Hemorrhoids happen when veins in your anal area become swollen and inflamed. These veins can be inside or outside your body, or stick outside from the inside. They may be painful, or itch or burn. They may bleed when you have a bowel movement. Hemorrhoids are common. Causes include constipation, diarrhea, straining, aging, pregnancy and standing for long periods.
Why it is Done
Hemorrhoids can be painful, and itch and burn. They can bleed when you have a bowel movement.
You can prevent or treat minor hemorrhoids by:
- Avoiding straining or sitting on the toilet too long
- Going to the bathroom when you have the urge instead of waiting
- Taking a fiber supplement
- Using an over-the-counter hemorrhoid treatment product
See your doctor if your symptoms last longer than a week, or if you have blood in your stool or have a family history of colon cancer. Your doctor may recommend a procedure to relieve your discomfort and will check to make sure you don't have a more serious condition. There are minimally invasive and surgical procedures that treat hemorrhoids.
Our gastroenterology specialists are experienced in comprehensive diagnosis and treatment of colorectal problems, including hemorrhoids.
What to Expect
Minimally Invasive Procedures
Bleeding and persistent hemorrhoids can be treated with:
- Rubber band ligation – Your doctor puts one or two small rubber bands around the base of a hemorrhoid to cut off its blood flow. You may need more than one banding treatment to get rid of a hemorrhoid. The treated hemorrhoid shrinks and falls off. This procedure can be somewhat uncomfortable and cause temporary bleeding.
- Sclerotherapy (injection) – Your doctor injects a chemical solution into your hemorrhoid to shrink it. Any pain is minimal.
- Cryotherapy (freezing) – Your doctor applies a cooled gas or liquid to freeze your external hemorrhoid. It shrinks and falls off.
Your doctor provides you with instructions about self-care after these procedures. This can include a special diet for a few days, ice packs to reduce pain and swelling, soaks in warm water to relieve pain, stool softeners to reduce straining and medications to relieve pain.
Surgery is usually for large hemorrhoids, bleeding or prolapsed internal hemorrhoids, or those that haven't responded to other treatment. These are usually outpatient procedures but sometimes require an overnight hospital stay.
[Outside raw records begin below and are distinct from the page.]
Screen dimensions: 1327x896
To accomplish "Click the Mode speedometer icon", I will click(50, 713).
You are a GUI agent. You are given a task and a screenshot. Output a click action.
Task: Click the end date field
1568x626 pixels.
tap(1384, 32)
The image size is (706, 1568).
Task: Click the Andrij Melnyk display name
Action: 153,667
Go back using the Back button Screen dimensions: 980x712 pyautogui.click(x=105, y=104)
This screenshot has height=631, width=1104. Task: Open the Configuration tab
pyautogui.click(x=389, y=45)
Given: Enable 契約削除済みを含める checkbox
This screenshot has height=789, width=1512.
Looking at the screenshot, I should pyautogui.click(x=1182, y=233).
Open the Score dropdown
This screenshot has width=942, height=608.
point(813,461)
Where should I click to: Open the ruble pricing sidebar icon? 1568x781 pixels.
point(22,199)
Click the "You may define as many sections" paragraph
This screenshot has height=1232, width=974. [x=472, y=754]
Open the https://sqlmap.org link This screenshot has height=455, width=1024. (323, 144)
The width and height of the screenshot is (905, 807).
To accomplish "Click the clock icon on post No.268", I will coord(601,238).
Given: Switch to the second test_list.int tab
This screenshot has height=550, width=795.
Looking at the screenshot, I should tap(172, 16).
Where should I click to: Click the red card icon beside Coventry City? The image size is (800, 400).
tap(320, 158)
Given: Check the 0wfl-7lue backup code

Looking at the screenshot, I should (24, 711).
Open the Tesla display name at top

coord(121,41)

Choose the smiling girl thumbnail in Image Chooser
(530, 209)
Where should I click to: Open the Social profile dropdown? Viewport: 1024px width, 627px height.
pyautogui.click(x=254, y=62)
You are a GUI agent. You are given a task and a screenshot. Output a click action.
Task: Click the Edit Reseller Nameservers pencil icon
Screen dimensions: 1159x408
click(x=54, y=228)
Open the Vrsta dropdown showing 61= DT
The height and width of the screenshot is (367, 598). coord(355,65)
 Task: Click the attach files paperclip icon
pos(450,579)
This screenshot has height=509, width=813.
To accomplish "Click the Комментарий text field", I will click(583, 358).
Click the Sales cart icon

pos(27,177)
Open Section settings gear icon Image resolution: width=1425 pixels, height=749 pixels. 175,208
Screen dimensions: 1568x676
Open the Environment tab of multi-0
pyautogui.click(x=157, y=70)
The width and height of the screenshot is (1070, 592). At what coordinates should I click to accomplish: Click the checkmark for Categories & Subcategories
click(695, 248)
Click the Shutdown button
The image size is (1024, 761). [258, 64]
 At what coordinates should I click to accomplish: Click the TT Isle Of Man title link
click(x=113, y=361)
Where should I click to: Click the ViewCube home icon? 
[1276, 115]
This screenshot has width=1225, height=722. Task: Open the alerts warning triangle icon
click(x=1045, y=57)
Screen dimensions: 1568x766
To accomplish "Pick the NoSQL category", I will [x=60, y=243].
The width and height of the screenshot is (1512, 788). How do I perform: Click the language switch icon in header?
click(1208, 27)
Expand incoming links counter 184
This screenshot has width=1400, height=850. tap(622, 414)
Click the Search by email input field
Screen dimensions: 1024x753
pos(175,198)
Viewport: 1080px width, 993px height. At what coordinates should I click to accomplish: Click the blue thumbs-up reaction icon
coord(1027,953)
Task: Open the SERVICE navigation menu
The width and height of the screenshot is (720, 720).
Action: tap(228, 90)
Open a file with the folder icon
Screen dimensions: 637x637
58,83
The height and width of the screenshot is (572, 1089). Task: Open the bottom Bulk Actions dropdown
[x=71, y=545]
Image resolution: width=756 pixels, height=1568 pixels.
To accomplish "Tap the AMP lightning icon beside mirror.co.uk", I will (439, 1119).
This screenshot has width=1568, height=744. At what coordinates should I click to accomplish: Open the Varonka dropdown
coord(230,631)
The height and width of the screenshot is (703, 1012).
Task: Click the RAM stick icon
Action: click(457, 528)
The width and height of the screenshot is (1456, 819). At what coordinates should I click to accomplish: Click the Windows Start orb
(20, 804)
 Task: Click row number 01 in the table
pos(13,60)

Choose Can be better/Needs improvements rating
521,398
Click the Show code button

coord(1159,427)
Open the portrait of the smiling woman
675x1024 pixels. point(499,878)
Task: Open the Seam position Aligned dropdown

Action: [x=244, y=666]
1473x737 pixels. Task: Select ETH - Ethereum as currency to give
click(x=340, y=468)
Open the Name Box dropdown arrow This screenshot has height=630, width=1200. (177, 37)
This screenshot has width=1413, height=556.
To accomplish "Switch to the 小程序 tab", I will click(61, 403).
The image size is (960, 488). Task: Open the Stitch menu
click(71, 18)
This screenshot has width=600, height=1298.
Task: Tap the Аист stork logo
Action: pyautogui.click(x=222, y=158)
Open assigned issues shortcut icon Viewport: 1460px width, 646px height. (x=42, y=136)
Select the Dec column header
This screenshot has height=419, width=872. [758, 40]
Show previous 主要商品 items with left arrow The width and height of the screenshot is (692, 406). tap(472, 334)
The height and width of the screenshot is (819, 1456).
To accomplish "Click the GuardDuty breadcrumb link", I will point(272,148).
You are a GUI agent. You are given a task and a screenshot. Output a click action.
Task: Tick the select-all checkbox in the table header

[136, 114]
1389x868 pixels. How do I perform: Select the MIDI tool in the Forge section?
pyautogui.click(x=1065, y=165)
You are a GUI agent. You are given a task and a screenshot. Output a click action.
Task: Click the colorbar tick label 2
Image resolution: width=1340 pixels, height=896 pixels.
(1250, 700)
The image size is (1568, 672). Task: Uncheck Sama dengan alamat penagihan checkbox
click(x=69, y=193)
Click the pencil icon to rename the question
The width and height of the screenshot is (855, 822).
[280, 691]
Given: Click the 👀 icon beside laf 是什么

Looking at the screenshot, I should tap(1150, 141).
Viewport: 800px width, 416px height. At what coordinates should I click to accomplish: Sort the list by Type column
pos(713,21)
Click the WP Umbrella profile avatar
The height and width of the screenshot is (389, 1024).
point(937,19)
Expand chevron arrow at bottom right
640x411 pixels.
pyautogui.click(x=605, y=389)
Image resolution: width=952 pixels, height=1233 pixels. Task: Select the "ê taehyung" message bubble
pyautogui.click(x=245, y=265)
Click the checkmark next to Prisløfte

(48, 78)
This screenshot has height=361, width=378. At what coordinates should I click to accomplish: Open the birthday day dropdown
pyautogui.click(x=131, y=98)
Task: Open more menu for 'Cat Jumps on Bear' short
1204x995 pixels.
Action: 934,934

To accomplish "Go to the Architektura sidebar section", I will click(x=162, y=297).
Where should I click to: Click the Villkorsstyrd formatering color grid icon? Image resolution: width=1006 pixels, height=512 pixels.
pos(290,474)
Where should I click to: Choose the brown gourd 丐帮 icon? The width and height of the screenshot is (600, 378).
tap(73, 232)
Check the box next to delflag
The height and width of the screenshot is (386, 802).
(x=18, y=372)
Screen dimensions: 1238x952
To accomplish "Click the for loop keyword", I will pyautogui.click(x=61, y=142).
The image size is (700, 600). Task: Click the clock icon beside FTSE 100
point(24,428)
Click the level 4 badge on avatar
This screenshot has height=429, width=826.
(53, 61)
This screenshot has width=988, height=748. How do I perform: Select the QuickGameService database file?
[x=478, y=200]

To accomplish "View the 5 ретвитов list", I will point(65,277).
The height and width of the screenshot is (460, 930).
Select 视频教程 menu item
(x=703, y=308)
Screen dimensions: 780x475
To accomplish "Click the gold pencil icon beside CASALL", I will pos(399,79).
- Excisional hemorrhoidectomy (surgical removal) – Your doctor makes incisions around the hemorrhoid and removes it. You usually have general anesthetic, meaning you will be asleep. This surgery has a high rate of curing the treated hemorrhoid. You may have pain after the procedure and may need to take it easy for as long as two weeks.
- Stapled hemorrhoidopexy – Your doctor uses a device inserted through a tube into your anus to remove tissue around the hemorrhoid. No incision is made. This involves lifting the hemorrhoid and stapling tissue back into place. Blood flow to the hemorrhoid is cut off, and it shrinks within four to six weeks. You usually have general anesthetic, meaning you will be asleep. Stapled hemorrhoidopexy takes about 30 minutes. This procedure is usually less painful than hemorrhoidectomy and lets you get back to your usual activities faster.
What the Risks Are
- Minimally invasive procedures risks include recurrence of hemorrhoids, bleeding, tightness in the area treated, mild pain and infection.
- Stapled hemorrhoidopexy risks include recurrence of the hemorrhoid treated, rectal prolapse (part of the rectum protrudes from the anus), bleeding, infection, narrowing in your anal or rectal wall and anal fissures.
- Hemorrhoidectomy is a safe procedure that has a low complication rate. Risks include pain after the procedure and temporary problems emptying the bladder or urinary tract infections. Other risks include pain, bleeding, fecal impaction and infection.